Congratulations! You have decided to embark on writing the first draft of your story.
There’s a good chance that you’ve been on this journey before. You tried writing another story that didn’t go as planned. And by planned, I mean writing the story from start to finish.
That’s why you’re reading my blog post. Because you want to get it right this time.
Easy, right? Not quite.
We all have a weakness that turns into our writing’s own worst enemy. I have compiled the most common reasons why we abandon writing our first drafts with solutions on how to not let these obstacles hold our story back.
We’re all guilty of this. It’s a trap letting yourself get stuck on how a sentence is phrased or how a character said their line when you could be focusing on moving the story forward with action.
It’s a first draft. Your sentences are supposed to suck.
Focus On This Instead: Many great stories that we’ll never read or hear or see are abandoned because the storyteller couldn’t move the story forward.
So keep the story moving forward.
Focus on creating action on the page, not how it’s done or how it’s expressed. Circle that annoying sentence for your future editing round. Then keep writing.
A Perfect Plot Structure
Think of a puzzle. You open the box and pour out all the pieces so you can build it. And you can’t complete the puzzle unless all of the pieces are available to you.
So why do you try to build your story when you don’t have all the pieces?
Don’t get caught up in the fact that your story doesn’t follow a cookie cutter plot structure. Or any plot structure, for that matter. If you halt your writing because your story isn’t reaching the first inciting incident soon enough, you’re that much closer to abandoning your story altogether.
Focus On This Instead: The purpose of the writing your first draft is to get all of your ideas out on paper so that you can shuffle scenarios around until it makes for the perfect plot structure.
Focus on getting all of your ideas out about your story on paper. Even if they don’t make sense. Even if it doesn’t happen in the right order.
You can edit that later.
There are two kinds of writers: Those who love writing descriptions and those who love writing everything else except that.
I am in the second camp.
No matter your preference, descriptions can stall the progression on your first draft. If you love writing descriptions, you can let yourself get so buried in describing a scene or character that you forget to write the plot of your story. If you dread describing anything, that necessary description blocks the progression of writing what you do want to write.

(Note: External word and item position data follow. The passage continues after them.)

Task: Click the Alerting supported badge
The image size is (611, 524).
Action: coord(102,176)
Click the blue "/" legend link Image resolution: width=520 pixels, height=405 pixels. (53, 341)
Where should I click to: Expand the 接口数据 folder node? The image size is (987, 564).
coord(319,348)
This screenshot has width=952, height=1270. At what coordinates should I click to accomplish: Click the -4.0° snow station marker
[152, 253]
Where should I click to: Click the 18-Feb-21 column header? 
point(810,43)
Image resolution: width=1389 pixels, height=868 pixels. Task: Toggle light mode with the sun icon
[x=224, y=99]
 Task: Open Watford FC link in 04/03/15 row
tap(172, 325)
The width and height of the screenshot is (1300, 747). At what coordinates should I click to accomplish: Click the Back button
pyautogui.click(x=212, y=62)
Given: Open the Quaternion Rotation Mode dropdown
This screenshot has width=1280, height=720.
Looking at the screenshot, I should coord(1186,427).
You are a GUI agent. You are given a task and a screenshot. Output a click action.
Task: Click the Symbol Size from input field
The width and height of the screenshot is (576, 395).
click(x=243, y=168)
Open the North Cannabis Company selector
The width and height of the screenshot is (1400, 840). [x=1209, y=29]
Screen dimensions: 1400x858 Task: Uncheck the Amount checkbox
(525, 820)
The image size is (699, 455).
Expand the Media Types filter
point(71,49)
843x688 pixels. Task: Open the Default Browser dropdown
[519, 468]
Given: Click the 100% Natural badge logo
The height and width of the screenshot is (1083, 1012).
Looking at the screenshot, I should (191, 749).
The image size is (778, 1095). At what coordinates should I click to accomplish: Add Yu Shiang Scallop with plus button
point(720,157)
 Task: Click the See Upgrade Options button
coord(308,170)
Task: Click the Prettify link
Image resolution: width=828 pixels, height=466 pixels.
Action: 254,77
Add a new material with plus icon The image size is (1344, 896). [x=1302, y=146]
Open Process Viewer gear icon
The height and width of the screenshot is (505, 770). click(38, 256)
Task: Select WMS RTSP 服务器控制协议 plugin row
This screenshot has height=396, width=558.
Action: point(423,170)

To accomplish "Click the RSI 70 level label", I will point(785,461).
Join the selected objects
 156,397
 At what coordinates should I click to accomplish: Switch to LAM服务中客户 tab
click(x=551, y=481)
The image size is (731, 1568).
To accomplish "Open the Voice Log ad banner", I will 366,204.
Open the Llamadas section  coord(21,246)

Focus On This Instead: Keep your description as short as possible, hitting just the necessary ideas that need to be expressed, and then move forward with your story.
If you’re anxious to keep the story moving forward, make a note that a description is needed here with key points to cover before launching into the action. You can save that description for a day when you’re in the mood to write it.
Adhering to Your Story Outline
You spent weeks planning and plotting and writing it all down in a color-coded outline. But now you’re at a crossroads where the characters want the story to change direction.
What do you do?
That’s not what you want.
Focus On This Instead: Don’t give yourself a reason not to write. If the characters want to act in a different way than you initially brainstormed, let them explore it.
If it ends up being a dead end, scrap it and continue on your meticulously-planned way. If it ends up being an eye-opening game-changer, then give yourself permission to discover your story with your characters.
The Small Stuff
Should your character wear braids or curls? Should the weather be sunny or partly cloudy?
Thoughts like this distract you from writing your story. And if you let yourself look up just one fact online, you are soon caught in the time-suck of the Internet search engine.
You already don’t have enough time to write. So why do you give in to distraction?
Focus On This Instead: Minute details can wait until the editing process. Make a note of it and move on with your story.
While a small detail can make a big story impact, that’s something you can weave in later once you have your story all down on paper.